Beer flinging has become the 21st Century equivalent of those Victorian worthies who threw their hats in the air to mark any significant sporting triumph. But whilst the Victorians got their hats back, once the beer has taken flight it’s gone and presumably you have to buy another pint in readiness for the next high point in the game.
Some drink sellers toe a more cynical line, they do not care whether the beer is drunk or merely thrown up in the air – a sale is a sale and what customers do with the beer they have queued for is their business.
Perhaps beer flinging is all a plot funded by laundries and dry cleaners keen to profit from punters who have watched the game from under a bracing beer shower. Or perhaps there is a marketing opportunity?
If customers are not going to drink the beer but merely fling it, this liquid could be alcohol-free. That would save a good deal of tax, better margins. And less attention could be paid to the flavour, cellar conditions and serving temperature of the brew. Thankfully beer flinging is a seasonal pastime it is rather dependent on the weather and mighty though the sales increase was during the football tournament, it would have never been so successful without the prolonged sunny weather that stimulated sales.

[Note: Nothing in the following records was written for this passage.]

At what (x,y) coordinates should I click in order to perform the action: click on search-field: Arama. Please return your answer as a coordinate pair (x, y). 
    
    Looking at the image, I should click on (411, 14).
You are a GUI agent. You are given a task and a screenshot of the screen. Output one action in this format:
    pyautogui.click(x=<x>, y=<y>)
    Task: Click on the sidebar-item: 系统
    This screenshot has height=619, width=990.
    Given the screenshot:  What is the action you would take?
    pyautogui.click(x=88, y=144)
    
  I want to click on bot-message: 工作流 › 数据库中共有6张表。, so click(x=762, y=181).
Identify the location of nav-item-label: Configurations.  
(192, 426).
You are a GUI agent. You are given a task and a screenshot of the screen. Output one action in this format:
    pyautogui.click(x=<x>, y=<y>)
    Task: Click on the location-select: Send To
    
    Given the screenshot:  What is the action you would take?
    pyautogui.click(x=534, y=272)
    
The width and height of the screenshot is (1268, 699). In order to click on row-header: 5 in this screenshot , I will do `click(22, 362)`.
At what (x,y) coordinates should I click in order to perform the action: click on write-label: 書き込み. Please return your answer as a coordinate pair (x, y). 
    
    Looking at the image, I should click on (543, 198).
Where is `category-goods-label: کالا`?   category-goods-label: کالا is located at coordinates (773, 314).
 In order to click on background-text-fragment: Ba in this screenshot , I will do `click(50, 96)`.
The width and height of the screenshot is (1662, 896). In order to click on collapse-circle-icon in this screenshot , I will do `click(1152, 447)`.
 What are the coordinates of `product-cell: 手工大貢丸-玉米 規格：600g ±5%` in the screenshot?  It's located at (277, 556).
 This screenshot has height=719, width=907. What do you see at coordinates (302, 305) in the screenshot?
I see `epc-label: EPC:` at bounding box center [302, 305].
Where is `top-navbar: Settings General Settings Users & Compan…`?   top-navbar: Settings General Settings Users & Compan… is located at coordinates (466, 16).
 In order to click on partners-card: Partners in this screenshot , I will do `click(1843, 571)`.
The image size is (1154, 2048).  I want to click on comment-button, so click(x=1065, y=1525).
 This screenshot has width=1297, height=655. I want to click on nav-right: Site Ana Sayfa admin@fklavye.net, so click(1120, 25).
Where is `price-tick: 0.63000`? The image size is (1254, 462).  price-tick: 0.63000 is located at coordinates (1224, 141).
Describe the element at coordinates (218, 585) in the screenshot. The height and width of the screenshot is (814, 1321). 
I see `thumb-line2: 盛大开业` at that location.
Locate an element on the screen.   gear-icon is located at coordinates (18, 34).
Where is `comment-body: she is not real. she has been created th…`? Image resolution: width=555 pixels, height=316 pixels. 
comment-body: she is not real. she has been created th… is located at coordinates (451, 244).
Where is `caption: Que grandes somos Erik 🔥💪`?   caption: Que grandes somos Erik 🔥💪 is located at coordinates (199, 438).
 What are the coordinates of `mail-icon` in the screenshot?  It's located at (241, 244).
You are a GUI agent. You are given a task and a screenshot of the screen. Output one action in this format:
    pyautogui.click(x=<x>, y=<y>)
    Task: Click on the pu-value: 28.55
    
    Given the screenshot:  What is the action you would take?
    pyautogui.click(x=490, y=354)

The truth is we are silly about the weather, the evidence may be anecdotal but when the mercury rises it seems as if people smile more, drink more and buy more. Hot weather and cheerfulness go hand-in-hand and the traditional British grumbles about the weather are pushed down the conversational batting order.
All of this should be welcomed, we may have to wait several years for football’s World Cup to come around once more, but in the meantime we should celebrate even a few days of good weather. We all have our favourite seasons, May is charming and then there is September which acts as the hinge between summer and autumn and often provides a magnificent Indian summer to change the mood. Just what is needed to lay foundation for pre-Christmas sales.
Not every fad associated with the World Cup has been long lived. Do you remember South Africa and the exasperating, manic drone of the Vuvuzela? Beer flinging also deserves its moment in the spotlight although the need for a friendly nod from the weather gods may well put a crimp in its long term future.